Think you know how to choose a hammock? Think again!
If you’re a ‘proper’ hammock enthusiast and you already like hiking and exploring, then perhaps you can skip this one and you really do know what you’re doing. But if you’re like 99% of Americans, then you probably have very warped expectations of what a hammock should look like, how it operates and how it feels.
And it’s probably completely ruining your enjoyment of hammocks!
Think of a hammock and what comes to mind? For a lot of people reading this, it will be a string seat that stretches across two trees and has a bar at either end.
The rope that’s used to make it will be in a big criss-cross pattern with large holes and climbing on might bring up terrible images from Tom & Jerry – spinning around multiple times or being forced through the gaps and coming out in chunks.
A lot of people assume that hammocks are difficult to climb into, that there is a ‘knack’ to them and that they are only really comfortable once you’re used to them.
None of this is true.

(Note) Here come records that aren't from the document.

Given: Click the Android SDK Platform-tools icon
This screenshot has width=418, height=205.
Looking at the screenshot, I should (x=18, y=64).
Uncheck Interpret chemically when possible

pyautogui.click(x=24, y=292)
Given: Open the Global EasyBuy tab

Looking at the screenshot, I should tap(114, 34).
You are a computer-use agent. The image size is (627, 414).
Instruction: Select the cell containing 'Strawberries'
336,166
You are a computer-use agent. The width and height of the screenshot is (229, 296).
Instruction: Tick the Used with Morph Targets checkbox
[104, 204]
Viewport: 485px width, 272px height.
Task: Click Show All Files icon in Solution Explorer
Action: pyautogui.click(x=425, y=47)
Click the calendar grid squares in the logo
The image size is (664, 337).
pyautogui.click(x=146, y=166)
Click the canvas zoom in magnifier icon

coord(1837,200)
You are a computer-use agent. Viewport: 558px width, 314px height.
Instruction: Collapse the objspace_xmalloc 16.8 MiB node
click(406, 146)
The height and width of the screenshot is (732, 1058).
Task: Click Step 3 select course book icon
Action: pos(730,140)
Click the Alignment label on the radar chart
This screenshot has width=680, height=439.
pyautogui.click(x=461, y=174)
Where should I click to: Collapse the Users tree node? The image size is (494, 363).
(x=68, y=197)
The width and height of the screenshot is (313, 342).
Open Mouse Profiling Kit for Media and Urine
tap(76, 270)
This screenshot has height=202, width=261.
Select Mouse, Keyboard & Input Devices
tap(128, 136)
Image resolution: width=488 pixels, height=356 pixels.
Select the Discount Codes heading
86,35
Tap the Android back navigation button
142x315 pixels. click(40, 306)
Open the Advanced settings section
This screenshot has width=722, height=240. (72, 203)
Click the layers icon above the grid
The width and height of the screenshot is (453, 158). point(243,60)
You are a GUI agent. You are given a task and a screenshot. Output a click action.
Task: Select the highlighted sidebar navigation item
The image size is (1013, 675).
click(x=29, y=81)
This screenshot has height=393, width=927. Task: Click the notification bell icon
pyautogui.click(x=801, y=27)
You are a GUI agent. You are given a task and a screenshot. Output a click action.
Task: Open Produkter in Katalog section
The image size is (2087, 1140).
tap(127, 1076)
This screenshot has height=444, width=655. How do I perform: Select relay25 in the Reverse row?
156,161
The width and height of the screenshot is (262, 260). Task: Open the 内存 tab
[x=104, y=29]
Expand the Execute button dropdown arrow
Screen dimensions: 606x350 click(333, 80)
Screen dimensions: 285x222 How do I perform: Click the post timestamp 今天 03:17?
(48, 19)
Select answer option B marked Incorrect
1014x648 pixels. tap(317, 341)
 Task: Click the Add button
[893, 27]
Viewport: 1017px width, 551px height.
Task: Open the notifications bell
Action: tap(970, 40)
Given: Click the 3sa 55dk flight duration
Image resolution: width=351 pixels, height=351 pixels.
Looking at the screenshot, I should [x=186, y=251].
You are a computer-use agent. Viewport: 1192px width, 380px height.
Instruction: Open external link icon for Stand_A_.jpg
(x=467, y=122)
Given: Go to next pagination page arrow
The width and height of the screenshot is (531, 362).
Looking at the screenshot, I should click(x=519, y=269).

And the hammock you’re picturing is an example of something that has been ‘over designed’…
So what should a hammock look like?
They actually come in all shapes and sizes but fundamentally, a hammock is just any piece of material that has been attached to two anchor points and that you can sleep in. It should have a slight dip in the middle - about the shape of a banana - and it should never spin.
Not only is this type of hammock MUCH comfier – being proven by research to lead to a much deeper and more restorative sleep – but it is also much safer. In fact, it should be nearly impossible to fall off/out of a hammock once you’re in it. That’s why hammocks were regularly used in the navy – to help keep sailors safe while they slept.
Naval hammocks are made from canvas and have no bars, meaning that they can wrap around the sleeper and envelop them like a pea in a pod. If the boat sways, then the hammock sways and it would need to turn completely upside down for the passenger to fall out.
In fact, this can even mitigate the effects of sea sickness by counteracting the effect of the boat moving!
So how do you go about choosing the perfect hammock? The first trick is to avoid the spreader bars at either end which pull your material taut. Instead, look for hammocks that are made of material all the way through and that will simply come to a point at the ends.
This is what will allow them to wrap around you and make it that much easier to sleep. Want to stay more upright and see over the edges? Then you just need to lie diagonally instead so that you can kick one leg over the edge.
In terms of material, you want to stay away from rope if you’re planning on sleeping. Rope is handy for staying dry and that is why it’s quite popular around pools and at resorts. However, if you want a hammock that will actually be comfortable to sleep in then you should look for some form of woven fabric.
The best of course are the hand-made ones that use traditional methods and that are designed by people who actually use those hammocks on a regular basis. The material will also depend somewhat on where you plan on staying.
A more breathable fabric is of course preferable in warmer weather, whereas colder climates will benefit from something less ventilated and perhaps even quilted!
But of course it’s not always just about comfort. Depending on your intended use, you might decide there are other things that you covet more than just comfort – for instance if you’re planning on taking your hammock camping and you want a portable hammock, then you might be looking for a hammock that is simply very light and rolls up into a small ball.
If you’re looking for a hammock to use around your home meanwhile, you might want one that comes with an attractive hammock stand. There are plenty of options and they go far beyond that typical rope hammock with the unfortunate spreader bars!